Nous sommes entrés ces dernières semaines dans la problématique de fonds qui anime nos discussions, tant bien dans le café philo que dans le café théo, et qui en réalité les traverse depuis le début, depuis le 3 février. Ce que nous avons jusqu’à présent abordé de manière traverse, transverse, c’est l’opposition frontale dans le domaine de la pensée de la foi et de la raison.
La foi nous propose un accès direct, quoique discret, à l’être. C’est un accès immédiat, bien que partiel, à la connaissance absolue, ce que dit d’ailleurs Bourgeois à la suite de Hegel : “(…) la conscience religieuse de l’absolu est elle-même absolue.” Le parcours de la foi va de révélation en révélation, parfois jusqu’à la révélation mystique, de l’être dans l’immédiateté de son savoir tel qu’il nous est dispensé par Dieu, le divin, la nature, sensation nue, bout de logos, chose en soi posée là devant nous telle qu’elle est.

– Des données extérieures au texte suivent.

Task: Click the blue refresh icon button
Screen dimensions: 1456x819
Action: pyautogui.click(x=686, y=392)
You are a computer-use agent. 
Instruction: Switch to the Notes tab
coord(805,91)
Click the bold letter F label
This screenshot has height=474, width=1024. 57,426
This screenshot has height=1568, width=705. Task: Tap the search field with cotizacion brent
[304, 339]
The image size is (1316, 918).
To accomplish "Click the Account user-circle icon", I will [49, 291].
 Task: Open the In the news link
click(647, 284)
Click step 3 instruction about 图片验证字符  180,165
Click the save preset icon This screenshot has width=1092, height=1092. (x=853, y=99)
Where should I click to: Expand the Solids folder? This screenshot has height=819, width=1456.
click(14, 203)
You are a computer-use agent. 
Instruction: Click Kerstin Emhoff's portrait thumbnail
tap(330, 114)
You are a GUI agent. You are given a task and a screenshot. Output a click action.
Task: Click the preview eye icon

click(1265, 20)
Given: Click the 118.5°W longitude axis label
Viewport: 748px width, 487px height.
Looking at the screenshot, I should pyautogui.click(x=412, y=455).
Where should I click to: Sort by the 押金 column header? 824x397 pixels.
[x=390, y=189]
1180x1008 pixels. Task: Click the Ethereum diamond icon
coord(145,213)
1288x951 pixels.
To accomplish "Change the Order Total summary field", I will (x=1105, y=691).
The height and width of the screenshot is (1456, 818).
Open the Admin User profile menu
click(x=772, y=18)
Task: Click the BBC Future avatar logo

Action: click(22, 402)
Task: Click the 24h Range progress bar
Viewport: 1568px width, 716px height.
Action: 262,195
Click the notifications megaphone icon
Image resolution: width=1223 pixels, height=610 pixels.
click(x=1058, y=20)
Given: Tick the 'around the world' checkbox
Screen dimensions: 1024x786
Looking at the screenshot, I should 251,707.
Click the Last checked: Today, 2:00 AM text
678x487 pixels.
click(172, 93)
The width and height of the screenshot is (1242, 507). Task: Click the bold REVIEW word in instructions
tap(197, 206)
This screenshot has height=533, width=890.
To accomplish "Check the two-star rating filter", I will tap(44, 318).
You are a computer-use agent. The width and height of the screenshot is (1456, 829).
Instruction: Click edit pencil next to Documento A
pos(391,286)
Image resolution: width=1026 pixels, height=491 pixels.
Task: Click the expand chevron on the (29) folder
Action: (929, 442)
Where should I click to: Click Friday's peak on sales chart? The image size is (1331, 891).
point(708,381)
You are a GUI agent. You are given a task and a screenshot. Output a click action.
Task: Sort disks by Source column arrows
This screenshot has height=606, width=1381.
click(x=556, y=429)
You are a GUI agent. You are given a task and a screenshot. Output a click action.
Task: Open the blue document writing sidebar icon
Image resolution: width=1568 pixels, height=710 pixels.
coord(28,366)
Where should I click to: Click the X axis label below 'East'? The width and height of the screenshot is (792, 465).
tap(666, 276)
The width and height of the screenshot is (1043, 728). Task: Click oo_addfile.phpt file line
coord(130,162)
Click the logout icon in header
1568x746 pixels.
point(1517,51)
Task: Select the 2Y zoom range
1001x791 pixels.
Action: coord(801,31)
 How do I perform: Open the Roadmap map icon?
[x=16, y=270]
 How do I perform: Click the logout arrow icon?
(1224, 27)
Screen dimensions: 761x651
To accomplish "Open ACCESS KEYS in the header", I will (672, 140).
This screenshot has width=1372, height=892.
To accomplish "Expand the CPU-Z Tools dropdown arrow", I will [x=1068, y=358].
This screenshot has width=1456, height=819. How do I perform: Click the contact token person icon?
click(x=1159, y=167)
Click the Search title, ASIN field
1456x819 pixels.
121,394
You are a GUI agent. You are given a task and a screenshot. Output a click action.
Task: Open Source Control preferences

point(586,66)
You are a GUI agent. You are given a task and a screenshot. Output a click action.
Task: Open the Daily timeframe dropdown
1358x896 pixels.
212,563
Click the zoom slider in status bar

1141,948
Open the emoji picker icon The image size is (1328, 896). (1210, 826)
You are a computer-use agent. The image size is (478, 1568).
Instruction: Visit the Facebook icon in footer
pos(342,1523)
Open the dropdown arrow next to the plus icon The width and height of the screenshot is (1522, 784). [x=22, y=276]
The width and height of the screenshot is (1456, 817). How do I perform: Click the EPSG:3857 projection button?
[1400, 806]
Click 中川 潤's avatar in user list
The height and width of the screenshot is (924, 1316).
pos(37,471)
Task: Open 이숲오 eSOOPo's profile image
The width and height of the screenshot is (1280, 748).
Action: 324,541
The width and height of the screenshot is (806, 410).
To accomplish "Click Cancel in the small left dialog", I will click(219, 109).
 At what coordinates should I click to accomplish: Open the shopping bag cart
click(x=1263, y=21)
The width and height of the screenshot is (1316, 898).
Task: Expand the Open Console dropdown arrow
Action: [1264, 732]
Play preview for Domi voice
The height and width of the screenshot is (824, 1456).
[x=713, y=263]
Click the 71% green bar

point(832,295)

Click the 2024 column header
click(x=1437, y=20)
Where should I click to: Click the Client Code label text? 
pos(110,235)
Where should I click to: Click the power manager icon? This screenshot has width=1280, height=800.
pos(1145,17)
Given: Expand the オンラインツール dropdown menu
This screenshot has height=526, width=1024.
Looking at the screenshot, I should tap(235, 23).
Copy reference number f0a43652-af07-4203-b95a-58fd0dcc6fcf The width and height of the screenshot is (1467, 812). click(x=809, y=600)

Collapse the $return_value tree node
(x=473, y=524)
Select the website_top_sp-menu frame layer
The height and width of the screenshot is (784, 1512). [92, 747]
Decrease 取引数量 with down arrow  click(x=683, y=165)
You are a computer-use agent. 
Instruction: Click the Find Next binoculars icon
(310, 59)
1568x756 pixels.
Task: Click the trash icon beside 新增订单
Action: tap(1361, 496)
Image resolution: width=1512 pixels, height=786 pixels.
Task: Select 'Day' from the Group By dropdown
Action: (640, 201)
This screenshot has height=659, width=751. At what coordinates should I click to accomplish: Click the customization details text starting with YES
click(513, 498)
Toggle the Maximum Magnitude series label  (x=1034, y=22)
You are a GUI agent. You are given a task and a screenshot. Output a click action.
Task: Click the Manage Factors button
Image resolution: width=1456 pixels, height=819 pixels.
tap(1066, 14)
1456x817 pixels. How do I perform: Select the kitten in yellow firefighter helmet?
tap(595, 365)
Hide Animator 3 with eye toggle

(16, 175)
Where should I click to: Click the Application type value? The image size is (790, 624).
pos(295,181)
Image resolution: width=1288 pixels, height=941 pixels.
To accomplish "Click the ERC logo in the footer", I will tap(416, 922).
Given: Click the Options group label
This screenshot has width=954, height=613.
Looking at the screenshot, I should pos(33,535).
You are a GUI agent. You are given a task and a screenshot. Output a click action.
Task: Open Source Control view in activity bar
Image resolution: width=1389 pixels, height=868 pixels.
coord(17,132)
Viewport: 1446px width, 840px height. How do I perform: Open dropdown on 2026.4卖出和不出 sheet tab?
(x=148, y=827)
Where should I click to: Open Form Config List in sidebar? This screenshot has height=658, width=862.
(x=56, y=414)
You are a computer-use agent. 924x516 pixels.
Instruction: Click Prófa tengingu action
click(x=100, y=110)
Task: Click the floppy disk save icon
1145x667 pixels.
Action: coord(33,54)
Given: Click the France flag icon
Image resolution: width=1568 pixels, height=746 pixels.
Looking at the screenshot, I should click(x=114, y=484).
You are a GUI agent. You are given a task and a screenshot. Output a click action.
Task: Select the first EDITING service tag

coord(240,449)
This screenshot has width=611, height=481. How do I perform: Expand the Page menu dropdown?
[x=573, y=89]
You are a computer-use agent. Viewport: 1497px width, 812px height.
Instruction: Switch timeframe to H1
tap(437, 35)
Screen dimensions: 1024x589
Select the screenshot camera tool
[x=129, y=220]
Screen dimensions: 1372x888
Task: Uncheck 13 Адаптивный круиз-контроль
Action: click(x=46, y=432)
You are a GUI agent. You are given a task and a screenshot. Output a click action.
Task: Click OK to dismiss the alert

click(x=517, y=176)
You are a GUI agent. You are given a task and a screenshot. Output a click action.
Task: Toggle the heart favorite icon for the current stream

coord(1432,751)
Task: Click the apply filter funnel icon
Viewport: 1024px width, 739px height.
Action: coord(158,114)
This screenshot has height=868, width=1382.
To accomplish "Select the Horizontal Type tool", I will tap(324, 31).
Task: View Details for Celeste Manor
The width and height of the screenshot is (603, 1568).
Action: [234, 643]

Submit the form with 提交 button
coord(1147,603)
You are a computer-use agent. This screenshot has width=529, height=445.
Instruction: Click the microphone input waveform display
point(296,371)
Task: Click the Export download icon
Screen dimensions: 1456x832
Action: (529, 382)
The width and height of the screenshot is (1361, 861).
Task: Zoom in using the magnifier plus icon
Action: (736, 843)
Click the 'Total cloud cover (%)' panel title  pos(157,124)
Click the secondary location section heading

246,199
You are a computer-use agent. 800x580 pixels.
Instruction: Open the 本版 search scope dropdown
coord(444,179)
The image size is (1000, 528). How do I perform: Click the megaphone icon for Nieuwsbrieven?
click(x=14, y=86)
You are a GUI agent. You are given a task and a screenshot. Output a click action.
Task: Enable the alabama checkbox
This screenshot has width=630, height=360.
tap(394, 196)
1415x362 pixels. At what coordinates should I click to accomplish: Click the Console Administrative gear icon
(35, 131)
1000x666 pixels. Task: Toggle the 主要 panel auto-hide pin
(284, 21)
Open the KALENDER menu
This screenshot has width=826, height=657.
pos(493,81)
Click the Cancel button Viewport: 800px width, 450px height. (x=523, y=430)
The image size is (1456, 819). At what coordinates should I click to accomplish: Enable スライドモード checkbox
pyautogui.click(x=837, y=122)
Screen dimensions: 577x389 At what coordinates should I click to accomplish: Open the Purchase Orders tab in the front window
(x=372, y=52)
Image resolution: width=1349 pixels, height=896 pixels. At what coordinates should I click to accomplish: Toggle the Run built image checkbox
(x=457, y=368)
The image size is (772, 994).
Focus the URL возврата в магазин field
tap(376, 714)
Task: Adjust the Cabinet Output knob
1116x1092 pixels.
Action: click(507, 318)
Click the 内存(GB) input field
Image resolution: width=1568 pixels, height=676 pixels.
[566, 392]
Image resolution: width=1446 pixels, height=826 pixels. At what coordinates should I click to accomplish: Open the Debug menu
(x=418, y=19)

La raison quant à elle nous propose un accès tout aussi progressif, infini en tant que tel, mais là n’est pas la différence, un accès, donc, médiatisé par l’exercice même de la raison, puisque pour Hegel “le réel est rationnel, le rationnel est réel”, ou, pour le dire autrement, de l’être au concept et du concept à l’être il n’y a qu’un pas, mais un pas quand-même, dans la pratique rationnelle du concept, dans son élaboration, qui est aussi sa découverte et la découverte de l’être, puisque être et concept, réel et rationnel, ne sont jamais que les deux facettes du devenir, devenir dont le mouvement oscille tel un pendule entre être et concept, négations l’un de l’autre, dans leur affirmation positive qu’est la pratique de la raison.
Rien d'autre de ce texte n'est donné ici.